KISHII’s COLUMN岸井コラム

「変化」か「死」か

人事評価は、人の性能を引き出す。
大事な要素ですし、
どのような成果を求められているのかを示す必要があります。
新しいメンバーが加わり、チームの一員になった場合は特に、
仕事の役割と成果、優先順位、重要度、意味を知ることで
ズレや無駄が減り、性能を引き出しやすくし、
何かに貢献できている実感が働きがいにもなります。

ただし、人の性能を引き出す上での注意点は、
動機となるものに、
外発的動機と内発的動機があるということです。
瞬発的な力を発揮する外発的動機と、
継続的に大きな力の源となる内発的な動機です。
評価、評判、お金は外発的動機。
好き、面白い、興味は内発的動機。
じぶんのアイデンティティである、
「日本人だから」「家族だから」
「社会人だから」「美容師だから」
「○○の一員だからこそ」という、
そこに自分が属している肯定感は、内発的動機です。

いくら報酬が高くても、
自分自身や自分の属性を否定してまで、
それをしたいとは思わないものです。
外的な動機と評価である「金持ち」の属性を得るために、
何でもするという人もいます。
しかし、私は○○であるということを否定してまで、
やる動機があるとしたら、よほどのことだと思います。
それは、長く続けられることではないでしょう。

自分の納得できる仕事、職場、属性でいられる肯定感が、
長くその仕事を続けられる動機となるものです。
サッカーで現役を続けているカズこと三浦和良は、
50歳を超えプレーヤでいることを選んでいますが、
特殊な例でしょう。
プロスポーツ選手であればたいがい40歳で、
自分の属性を変えなければならない時が来ます。
タクシー運転手が好きでやってる人も、
自動運転や、ウーバーなどが当たり前になれば、
その仕事はできなくなるでしょう。

社会はどんどん変わっていくので
10年変わらないサービス・商品で商売している会社は、消滅します。
人は30年同じ仕事をし続けてるとしたら、
年齢をとる分だけ市場価値は逆に、下がっていきます。
今までと一緒、ずっと変わらないのが良いと思っていても、更新できない。
成長できなければ、時間の経過とともに
世の中の変化とのズレが生じてきて、求められなくなります。
それは、会社で言えば倒産、人で言えば転職です。
どんな人でも、どんな会社でも10年というスケールで見たら、
更新せざるを得ない場面にぶち当たります。
都合の良かったことが、都合の悪いことに反転する時が来ます。
それを環境のせい、誰かのせいにすれば、
自分を否定せずに済むのですが、
更新が遅れて会社は倒産という現実が待っています。

人も会社も年をとるという現実は非情です。
100年企業を目指すと決めたからには、世の中の変化を予測し、
それに合わせて自ら変化して成長するしか道はありません。
「変化」か「死」かの選択です。
「リスク」を伴わない「成長」はなく、
「否定」の伴わない「更新」もない。
「痛み」の伴わない「変化」は、幻想です。
「憂鬱」を伴わない「成功」もないのです。

100年起業はそうやって、
あがき、もがいた歴史を紡いできたのです。

▸ **指示内容 1**: 上の動機と変化についてのコラムから、「しかし、私は○○であるということを否定してまで、」で始まり「その仕事はできなくなるでしょう。」までの部分を、一字も変えずにもう一度示してください。

▸ **提示情報**:
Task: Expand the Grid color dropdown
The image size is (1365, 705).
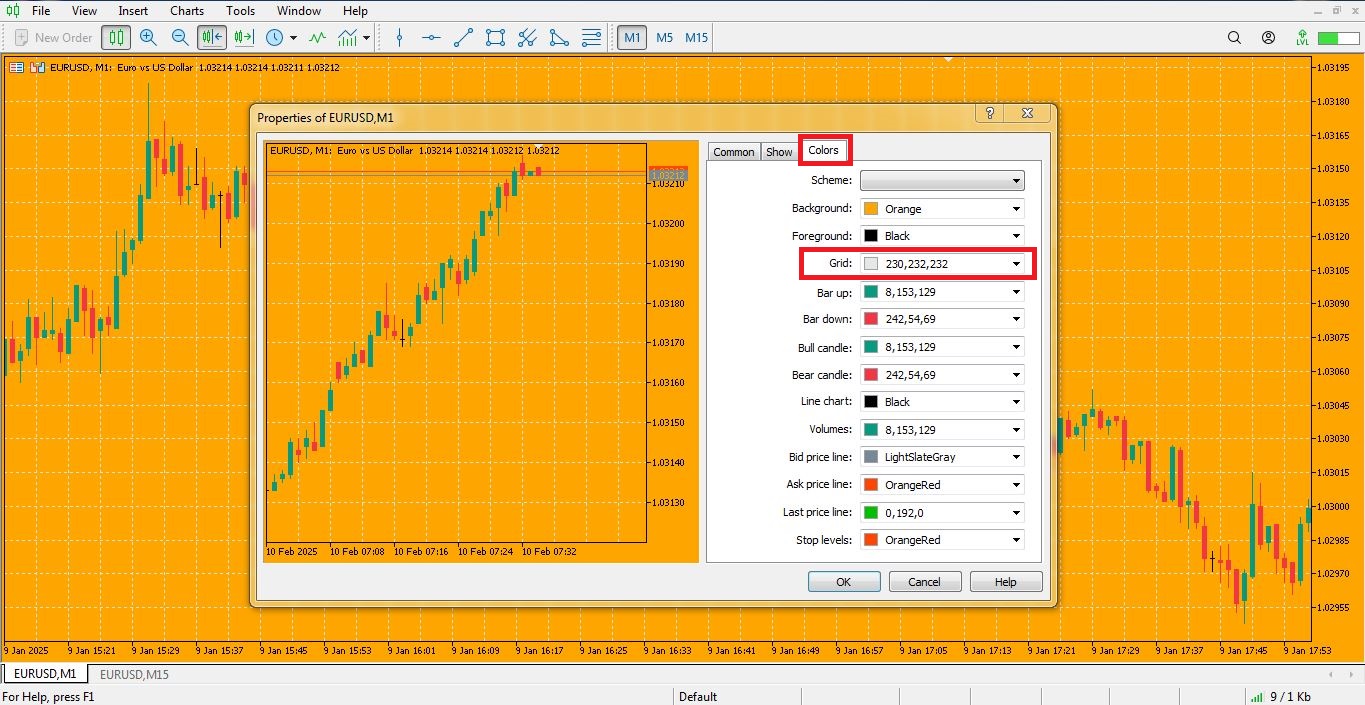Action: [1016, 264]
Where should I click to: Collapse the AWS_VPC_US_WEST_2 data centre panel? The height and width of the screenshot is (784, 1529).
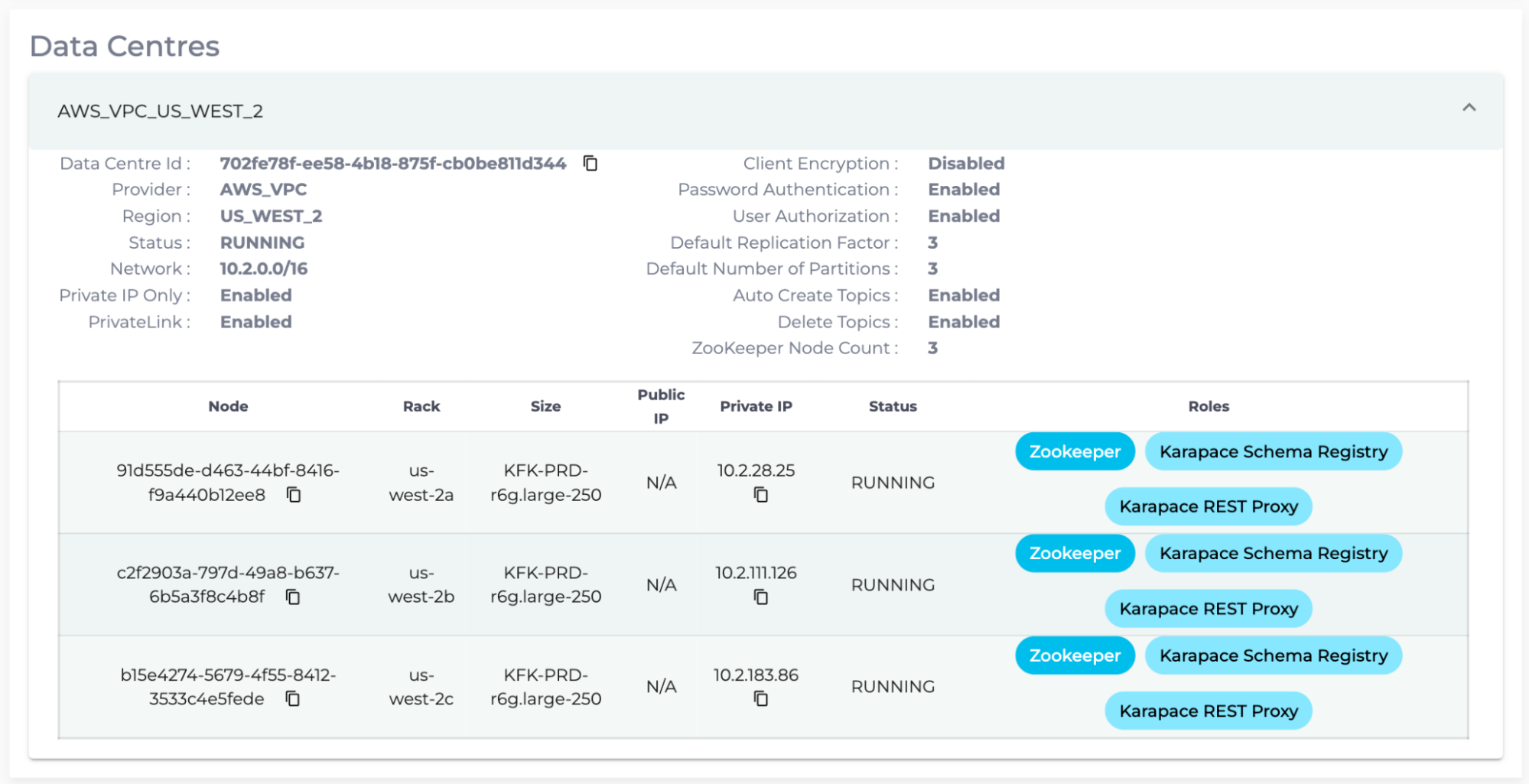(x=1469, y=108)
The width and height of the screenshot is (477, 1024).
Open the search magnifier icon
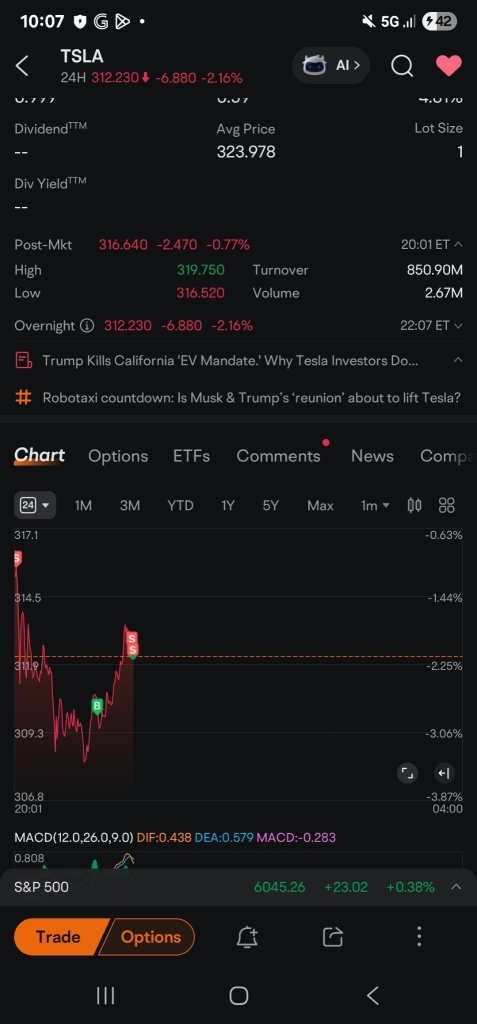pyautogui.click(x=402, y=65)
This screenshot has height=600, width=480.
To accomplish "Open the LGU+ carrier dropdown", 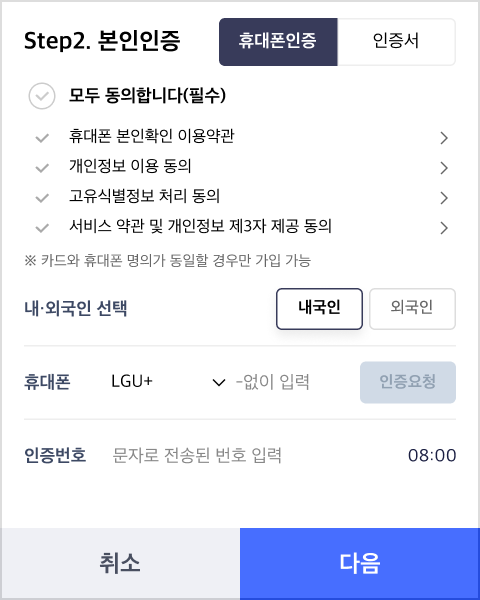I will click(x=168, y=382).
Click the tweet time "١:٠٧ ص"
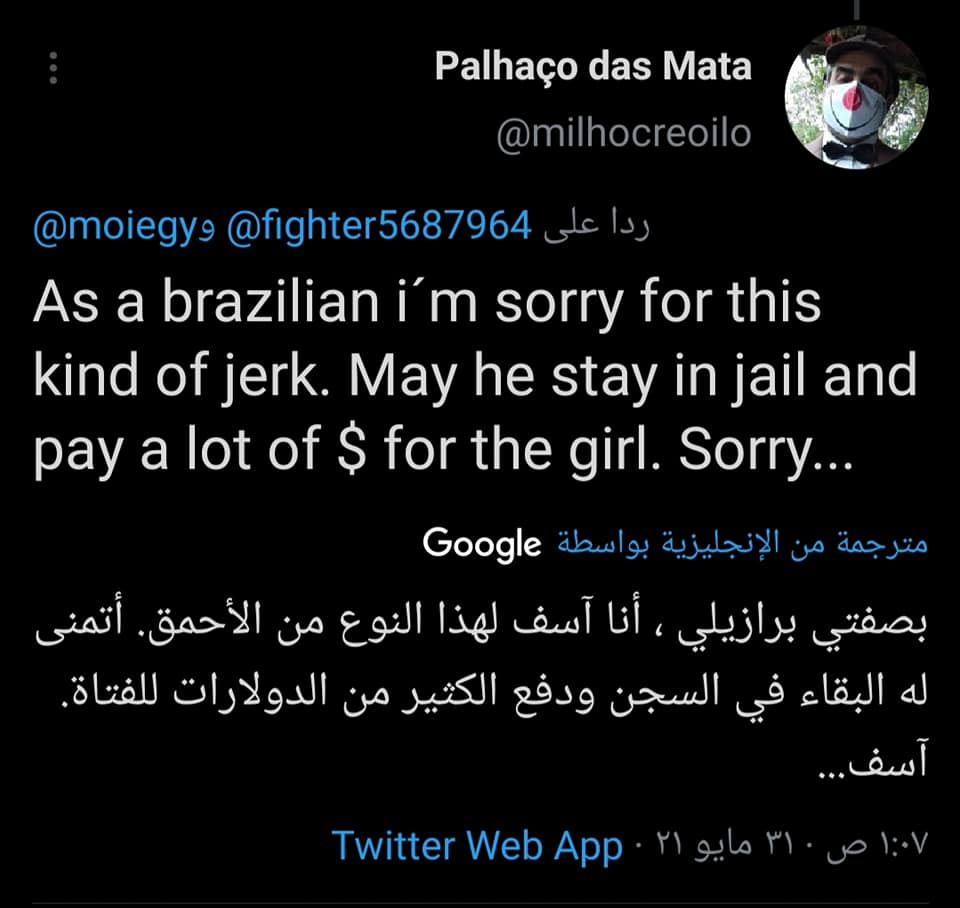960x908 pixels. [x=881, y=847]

---

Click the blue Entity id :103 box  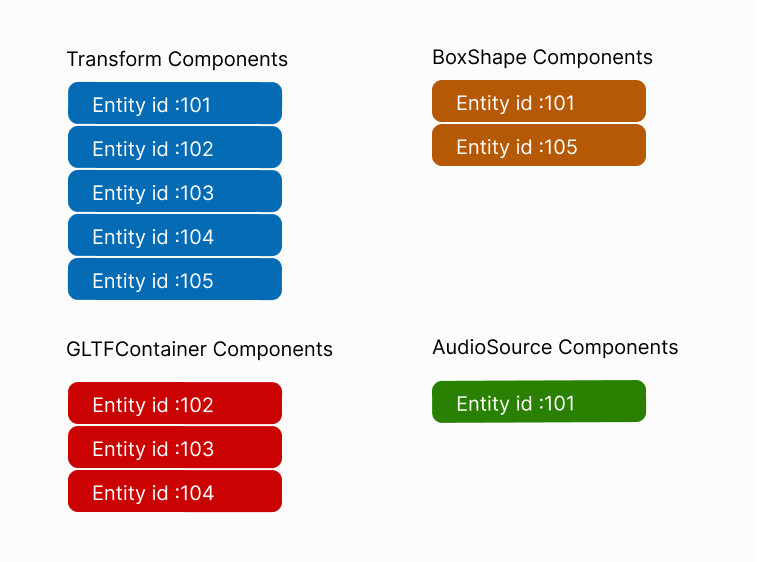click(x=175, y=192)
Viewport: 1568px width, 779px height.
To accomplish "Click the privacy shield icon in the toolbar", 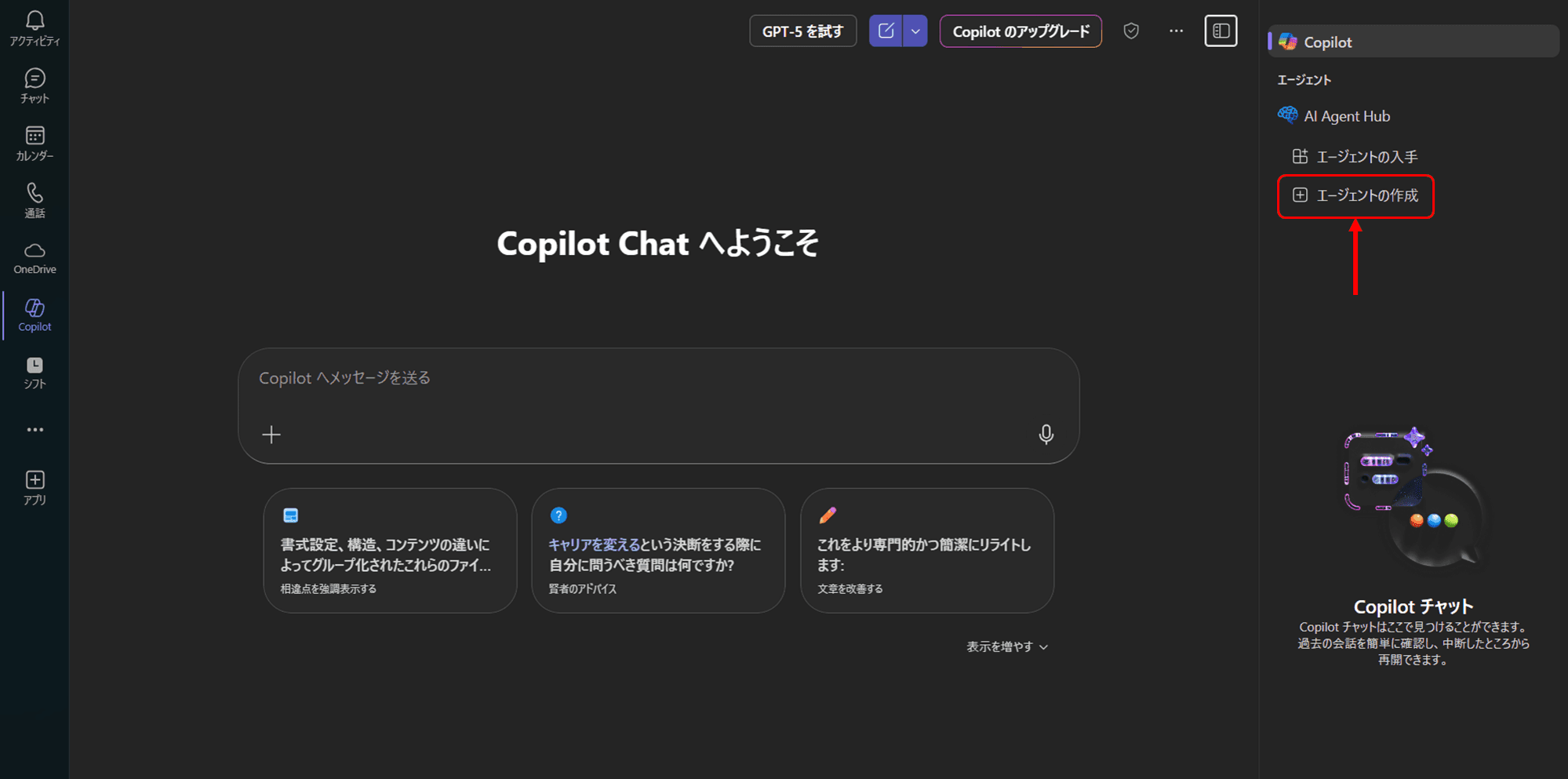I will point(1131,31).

▸ **指示内容 2**: 上の一覧から、「Task: Expand the Grid color dropdown」を含む行で始まり「pyautogui.click(x=402, y=65)」を含む行までを、両端の行も含めてそのまま書き写してください。画像は回答に入れないでください。

▸ **正しい結果 1**:
しかし、私は○○であるということを否定してまで、
やる動機があるとしたら、よほどのことだと思います。
それは、長く続けられることではないでしょう。

自分の納得できる仕事、職場、属性でいられる肯定感が、
長くその仕事を続けられる動機となるものです。
サッカーで現役を続けているカズこと三浦和良は、
50歳を超えプレーヤでいることを選んでいますが、
特殊な例でしょう。
プロスポーツ選手であればたいがい40歳で、
自分の属性を変えなければならない時が来ます。
タクシー運転手が好きでやってる人も、
自動運転や、ウーバーなどが当たり前になれば、
その仕事はできなくなるでしょう。

▸ **正しい結果 2**:
Task: Expand the Grid color dropdown
The image size is (1365, 705).
Action: [1016, 264]
Where should I click to: Collapse the AWS_VPC_US_WEST_2 data centre panel? The height and width of the screenshot is (784, 1529).
(x=1469, y=108)
The width and height of the screenshot is (477, 1024).
Open the search magnifier icon
pyautogui.click(x=402, y=65)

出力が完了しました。